Member of Parliament for Weligama
- In office 1970–1977
- Preceded by: Montague Jayawickrama
- Succeeded by: Montague Jayawickrama
- In office 1956–1960
- Preceded by: Montague Jayawickrama
- Succeeded by: Montague Jayawickrama

Personal details
- Born: 26 November 1919 Weligama, British Ceylon
- Died: 10 February 1989 (aged 69) Sri Lanka
- Party: Sri Lanka Freedom Party
- Spouse(s): Effie Samarakkody Lilly Goonasekere
- Relations: S. W. R. D. Bandaranaike (cousin)
- Children: 2
- Education: S. Thomas' College, Mount Lavinia
- Profession: politician

= Panini Ilangakoon =

Sri Lankan politician (1919–1989)

Christophel Panini Illangakoon (ක්‍රිස්ටෝෆෙල් පනිනි ඉල්ලන්ගකූන්) (10 November 1919 – 10 February 1989) was a Sri Lankan politician. He was a member of parliament from Weligama in Matara and a first cousin of S. W. R. D. Bandaranaike, former Prime Minister of Ceylon.

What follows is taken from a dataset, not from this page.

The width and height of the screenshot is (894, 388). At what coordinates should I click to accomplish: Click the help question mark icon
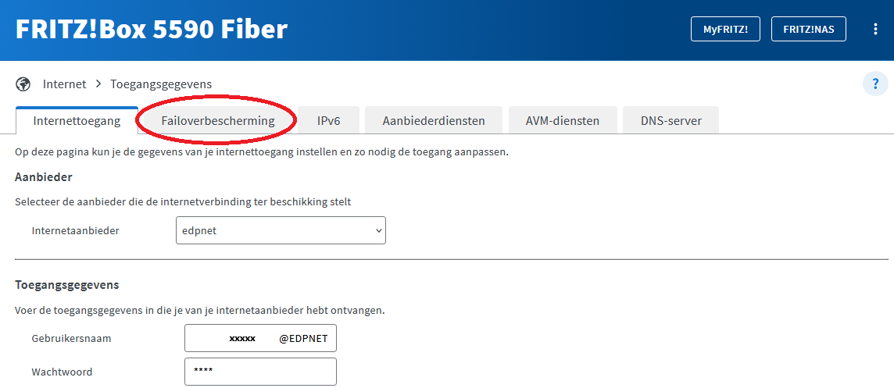coord(875,84)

==Early life and education==

Ilangakoon was born on 26 November 1919 at Weligama to Gate Mudaliyar Simon William Ilangakoon and Liliyan Augusta Obeysekera, daughter of Sir Solomon Christoffel Obeyesekere, a member of the Legislative Council of Ceylon.

He received his primary and secondary education at S. Thomas' College, Mount Lavinia and completed his studies in agriculture in Bangalore and in the United Kingdom.

==Political career==
Ilangakoon entered politics in 1947 being elected member of the Weligama Urban Council. He became a member of the newly formed Sri Lanka Freedom Party in 1952 and contested the Weligama seat unsuccessfully, losing to Montague Jayawickrama. In 1956, he elected in the general election defeating Jayawickrama. He was defeated by Jayawickrama in 1960, but was able to defeat Jayawickrama and was elected in 1970, to be defeated again in 1977 by Jayawickrama.

==Family==
Ilangakoon was married twice, firstly to Effie née Samarakkody with whom he had a son, Panini (Jr); then to Lilly née Goonasekere with whom he had Gamini.

His first wife Effie remarried Robert Edward Jayatilaka and was later elected as the Chairman of the Nawalapitiya Urban Council. She was the first woman in the country to head an Urban Council.

Ilangakoon died on 10 February 1989, aged 69.